За «всешутейшим собором» медленно двигаются толпы музыкантов: неистовый кошачий концерт всевозможных нестройных музыкальных и антимузыкальных инструментов – медных тарелок, чугунных сковородок и горшков, медных тазов, трещоток, диких свистков, дудок и всяких визжащих и скрипящих инструментов, таких, от которых нервный человек с ума сойти может, а музыкальное ухо навеки испортиться, лопнуть, оглохнуть.
А тут еще звон колоколов всех московских церквей, такой звон, на который способны только пьяные, нарочно напоенные по приказанию царя звонари московские, способные в могилу уложить своим звоном всякого немосквича, всякого, с детства не привыкшего к этому колокольному кнутованию, оглушению и задушению… Звонят, гудят орут разом все колокола, и нарочно нестройно, дико, набатно, вперебой, перекрестно, так что страшно становится от этого звона, до того страшно, что один любский немец от этого звону повесился.
А тут еще вся опоенная в царских кабаках на даровщину и охрипшая Москва орет, вопит дико, неистово, следуя за процессией и бросая вверх, в зараженный пьяным дыханием воздух, шапки, шляпы, рукавицы и лапти…
Царь смотрит на все это из окон дворца, и смотрит хмуро, невесело… Вспоминается ему улица в Саардаме, улица, запруженная мальчишками, и мальчишки бросают в него, в царя могучей страны, грязью… А все же тогда легко было на душе, светлее впереди. Тогда была молодость, а теперь старость, дряхлость… скоро тридцать два года исполнится… старость-то какая! Да, старость души, дряхлость сердца… Только у царей старость начинается с двадцати лет… Ничто не радует… любить некого и нечего, желать нечего! Это всего ужаснее! Вон и немка Анна Монцова тогда любила, и он ее любил… ох, как хорошо любилось тогда! А теперь все одряхлело, и Анна изменила старику… Все стареется… Вон и орел двуглавый словно бы от старости крылья опускает. А Питербурх. А Марта, Марфуша.
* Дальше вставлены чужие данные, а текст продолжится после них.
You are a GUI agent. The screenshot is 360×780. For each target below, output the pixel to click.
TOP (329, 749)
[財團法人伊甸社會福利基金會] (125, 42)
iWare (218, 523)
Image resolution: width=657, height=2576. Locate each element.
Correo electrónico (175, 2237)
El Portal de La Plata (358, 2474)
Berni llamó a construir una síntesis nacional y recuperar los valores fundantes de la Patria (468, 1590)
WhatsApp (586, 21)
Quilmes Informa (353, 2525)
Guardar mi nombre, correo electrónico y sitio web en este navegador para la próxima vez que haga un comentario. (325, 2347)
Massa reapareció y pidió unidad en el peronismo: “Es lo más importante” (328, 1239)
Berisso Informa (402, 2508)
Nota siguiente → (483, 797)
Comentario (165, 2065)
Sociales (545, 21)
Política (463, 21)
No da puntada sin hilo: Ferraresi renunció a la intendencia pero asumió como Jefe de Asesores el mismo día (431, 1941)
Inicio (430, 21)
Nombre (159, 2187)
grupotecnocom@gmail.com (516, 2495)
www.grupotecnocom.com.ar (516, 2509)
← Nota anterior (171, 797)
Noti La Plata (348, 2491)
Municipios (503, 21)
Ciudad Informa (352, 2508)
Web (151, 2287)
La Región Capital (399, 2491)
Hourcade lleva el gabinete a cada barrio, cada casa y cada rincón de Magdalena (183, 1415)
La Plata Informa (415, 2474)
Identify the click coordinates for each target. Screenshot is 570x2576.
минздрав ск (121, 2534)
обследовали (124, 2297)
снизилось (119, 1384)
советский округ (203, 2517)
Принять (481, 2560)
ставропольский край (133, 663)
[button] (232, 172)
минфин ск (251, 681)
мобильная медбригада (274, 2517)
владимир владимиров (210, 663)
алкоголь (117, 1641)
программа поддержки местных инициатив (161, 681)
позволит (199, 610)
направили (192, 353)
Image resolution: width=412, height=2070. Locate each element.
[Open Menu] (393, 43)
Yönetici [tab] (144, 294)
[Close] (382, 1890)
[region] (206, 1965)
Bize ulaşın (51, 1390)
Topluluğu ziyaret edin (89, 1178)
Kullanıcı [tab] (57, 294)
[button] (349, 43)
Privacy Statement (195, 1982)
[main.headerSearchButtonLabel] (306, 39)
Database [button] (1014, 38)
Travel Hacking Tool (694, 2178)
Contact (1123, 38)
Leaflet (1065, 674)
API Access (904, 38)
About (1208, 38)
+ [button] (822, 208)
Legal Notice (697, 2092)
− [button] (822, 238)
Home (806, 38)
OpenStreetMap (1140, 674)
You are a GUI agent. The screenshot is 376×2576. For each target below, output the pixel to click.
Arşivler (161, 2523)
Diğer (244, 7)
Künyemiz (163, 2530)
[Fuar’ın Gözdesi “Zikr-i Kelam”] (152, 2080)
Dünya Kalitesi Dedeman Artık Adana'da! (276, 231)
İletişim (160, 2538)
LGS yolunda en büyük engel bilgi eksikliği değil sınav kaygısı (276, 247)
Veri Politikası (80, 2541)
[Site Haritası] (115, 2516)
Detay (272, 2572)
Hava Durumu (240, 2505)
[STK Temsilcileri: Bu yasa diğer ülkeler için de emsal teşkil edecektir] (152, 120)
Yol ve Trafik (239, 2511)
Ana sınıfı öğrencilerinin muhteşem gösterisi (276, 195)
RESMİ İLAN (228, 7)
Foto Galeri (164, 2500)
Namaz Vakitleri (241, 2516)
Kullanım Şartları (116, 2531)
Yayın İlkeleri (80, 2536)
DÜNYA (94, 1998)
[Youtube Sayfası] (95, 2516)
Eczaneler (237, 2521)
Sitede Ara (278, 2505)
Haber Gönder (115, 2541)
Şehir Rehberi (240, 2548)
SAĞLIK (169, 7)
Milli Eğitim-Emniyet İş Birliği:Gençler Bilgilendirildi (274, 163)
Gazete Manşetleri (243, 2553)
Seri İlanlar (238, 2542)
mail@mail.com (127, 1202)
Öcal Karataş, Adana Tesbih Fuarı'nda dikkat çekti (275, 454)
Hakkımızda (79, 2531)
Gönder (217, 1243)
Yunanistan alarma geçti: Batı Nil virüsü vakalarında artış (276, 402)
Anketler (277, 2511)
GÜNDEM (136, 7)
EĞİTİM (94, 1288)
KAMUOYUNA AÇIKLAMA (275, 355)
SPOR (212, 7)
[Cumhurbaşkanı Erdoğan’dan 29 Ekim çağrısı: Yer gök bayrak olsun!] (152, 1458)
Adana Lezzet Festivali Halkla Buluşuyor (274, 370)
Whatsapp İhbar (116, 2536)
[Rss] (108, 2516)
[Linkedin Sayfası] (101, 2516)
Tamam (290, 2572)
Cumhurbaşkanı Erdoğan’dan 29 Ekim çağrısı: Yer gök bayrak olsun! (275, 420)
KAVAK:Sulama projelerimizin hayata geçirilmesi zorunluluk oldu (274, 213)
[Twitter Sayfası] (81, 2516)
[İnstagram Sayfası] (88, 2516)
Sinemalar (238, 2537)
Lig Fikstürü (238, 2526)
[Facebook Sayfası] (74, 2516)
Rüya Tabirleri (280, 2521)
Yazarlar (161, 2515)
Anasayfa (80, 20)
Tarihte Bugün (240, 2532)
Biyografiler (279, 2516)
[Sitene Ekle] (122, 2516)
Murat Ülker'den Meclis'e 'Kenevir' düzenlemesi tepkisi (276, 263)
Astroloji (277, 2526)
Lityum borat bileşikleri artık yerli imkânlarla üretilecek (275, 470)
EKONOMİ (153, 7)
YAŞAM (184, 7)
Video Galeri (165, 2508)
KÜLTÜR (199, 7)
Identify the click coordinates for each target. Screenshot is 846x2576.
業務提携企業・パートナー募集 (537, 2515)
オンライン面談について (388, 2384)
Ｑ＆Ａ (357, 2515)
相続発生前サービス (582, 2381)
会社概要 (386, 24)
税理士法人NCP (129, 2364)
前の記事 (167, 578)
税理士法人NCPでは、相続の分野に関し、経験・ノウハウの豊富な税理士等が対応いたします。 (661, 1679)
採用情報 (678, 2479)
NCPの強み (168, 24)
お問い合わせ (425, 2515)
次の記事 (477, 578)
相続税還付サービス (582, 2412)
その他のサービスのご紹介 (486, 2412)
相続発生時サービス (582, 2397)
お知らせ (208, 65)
«Нет! Вон отсюда! На Неву, в море, где воды много, где свету больше… Воды, воды, моря! Воды больше! Свету больше! А то я здесь задохнусь…»
Часть вторая
I
Мир Божий и жизнь человеческая не были бы столь прекрасны и обаятельны и в то же время столь мрачны и ужаса исполнены, если бы прекрасное и светлое не чередовалось с мрачным и ужасным и если бы мрак не придавал цены свету, а счастье не красилось бы горем и отчаянием, как молодость прожитая красится воспоминаниями передмогильного старчества, а сладость прошлого жгучей, но обильной отравой саднет на сердце в соединении с горечью настоящего…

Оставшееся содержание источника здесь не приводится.